At the start of the 2021/22 production season in October 2021, crop farmers were optimistic. They planned to lift the area plantings of summer crops by 3% year-on-year to 4,3 million hectares in the 2021/22 production season.
However, following the ongoing locust outbreaks and excessive rains in parts of the country, and rising input costs, it is critical to know how much of the initially intended 4,3 million hectares were ultimately planted, Sihlobo wrote in the Agbiz newsletter..
Some producers initially feared that the rising input costs for fertiliser and agrochemicals would potentially discourage plantings. Higher shipping costs and oil price contributed to these price surges, along with firmer global demand from an expanding agricultural sector.
“This means that South African farmers incurred higher costs in the 2021/22 season with the hope that a favourable weather outlook and higher commodity prices would be financially rewarding. But as we have now observed, the excessive rains delayed plantings in some regions, and in others, damaged the crops.
“This means that the 2021/22 season could be a financially costly year for farmers that experience losses in yields due to floods,” Sihlobo pointed out.
The Crop Estimates Committee will release the preliminary plantings data on Thursday afternoon, January 27. All indications and various crop farmers’ surveys suggest that the area plantings will be less than farmers initially anticipated.
Sihlobo said the first production estimates will begin to make the situation clearer once these are released a month later, on February 28. Agbiz, however, does not expect that the country will turn into a net importer of major staple grains this year.
Tender scam in Limpopo
The department of agriculture, land reform and rural development has issued a warning to the public about a fraudulent tender contract appointment letter circulating in Limpopo.
The letter calls on businesses to supply and install a 40km diamond mesh fence around the Tafelkop Farm in the Ellias Motsoaledi local municipality within the Sekhukhune District Municipality in Limpopo. It has been flagged as a scam intended to extort money from unsuspecting business owners.

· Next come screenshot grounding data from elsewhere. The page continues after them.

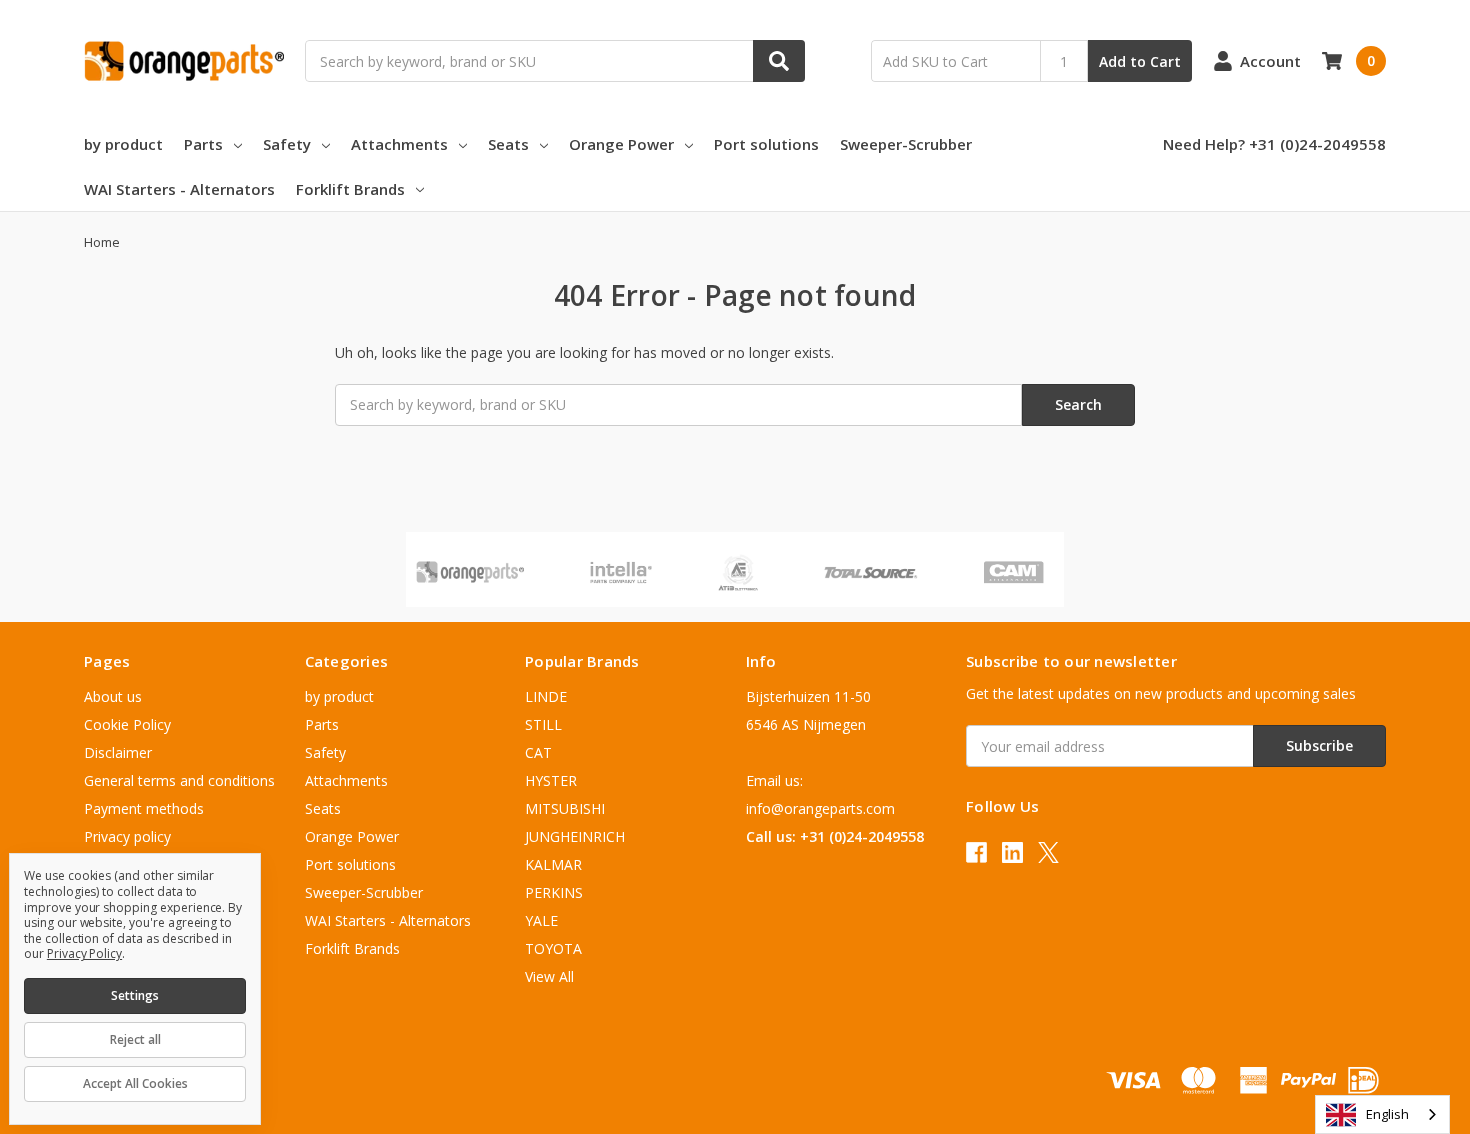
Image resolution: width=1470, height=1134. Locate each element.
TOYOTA (553, 948)
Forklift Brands (350, 189)
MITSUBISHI (565, 808)
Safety (287, 144)
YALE (541, 920)
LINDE (546, 696)
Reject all (135, 1039)
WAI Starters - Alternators (179, 189)
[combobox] (1382, 1114)
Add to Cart (1140, 61)
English (1387, 1114)
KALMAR (553, 864)
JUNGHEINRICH (575, 836)
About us (113, 696)
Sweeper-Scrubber (906, 144)
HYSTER (551, 780)
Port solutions (766, 144)
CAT (538, 752)
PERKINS (554, 892)
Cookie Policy (127, 724)
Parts (203, 144)
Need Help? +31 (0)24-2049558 (1274, 144)
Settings (135, 995)
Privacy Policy (84, 953)
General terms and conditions (179, 780)
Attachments (399, 144)
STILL (543, 724)
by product (123, 144)
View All (549, 976)
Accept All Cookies (135, 1083)
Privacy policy (127, 836)
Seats (508, 144)
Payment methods (144, 808)
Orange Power (621, 144)
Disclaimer (118, 752)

According to the department, the appointment letter has the correct department name and logo, but with a forged signature purported to belong a Mr L Mahloromela, an official of the department, and the incorrect email address and cellphone number.
According to the fraudulent letter, business people are asked to make an upfront payment of R3000 to secure appointment as a service provider to supply and install the fence. The fraudsters strictly require the money to be deposited into an untraceable money market platform after which they disappear with the deposit.
The department has made an appeal to the public to ignore these types of letters and verify any information relating to tenders with the department.
The department confirmed that the bid was advertised on the official channels and is still in the evaluation stage. Members of the public are encouraged to contact the department directly using the correct departmental contact information which can be found on the official departmental website at www.dalrrd.gov.za.